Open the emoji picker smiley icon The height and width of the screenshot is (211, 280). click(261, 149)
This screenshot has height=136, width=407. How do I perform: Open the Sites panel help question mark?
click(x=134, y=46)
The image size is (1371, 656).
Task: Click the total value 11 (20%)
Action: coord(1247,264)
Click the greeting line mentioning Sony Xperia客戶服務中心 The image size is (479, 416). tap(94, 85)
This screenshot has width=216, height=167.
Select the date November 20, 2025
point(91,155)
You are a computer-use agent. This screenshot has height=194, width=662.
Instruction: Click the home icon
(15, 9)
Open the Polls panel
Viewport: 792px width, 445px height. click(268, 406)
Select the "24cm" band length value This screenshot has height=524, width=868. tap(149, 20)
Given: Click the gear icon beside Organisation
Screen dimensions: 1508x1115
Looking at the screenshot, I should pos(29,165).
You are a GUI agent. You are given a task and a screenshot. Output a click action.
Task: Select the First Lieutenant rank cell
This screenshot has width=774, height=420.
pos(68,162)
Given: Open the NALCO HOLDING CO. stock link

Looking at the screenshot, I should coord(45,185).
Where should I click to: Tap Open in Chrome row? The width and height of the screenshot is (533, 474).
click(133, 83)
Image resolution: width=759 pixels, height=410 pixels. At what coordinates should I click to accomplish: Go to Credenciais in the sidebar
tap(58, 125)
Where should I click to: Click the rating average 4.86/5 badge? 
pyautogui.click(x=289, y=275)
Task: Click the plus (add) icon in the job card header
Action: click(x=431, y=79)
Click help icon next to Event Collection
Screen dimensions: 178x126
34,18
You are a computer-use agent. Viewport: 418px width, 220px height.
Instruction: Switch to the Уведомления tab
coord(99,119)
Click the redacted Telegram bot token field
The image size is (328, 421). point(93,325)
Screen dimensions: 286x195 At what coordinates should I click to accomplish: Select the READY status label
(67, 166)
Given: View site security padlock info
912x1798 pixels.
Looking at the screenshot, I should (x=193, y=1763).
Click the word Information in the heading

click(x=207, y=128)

_____

● **Exercise requirements**
Only the number is wanted. Count the lines above that include the word "agent".

● **Problem solution**
3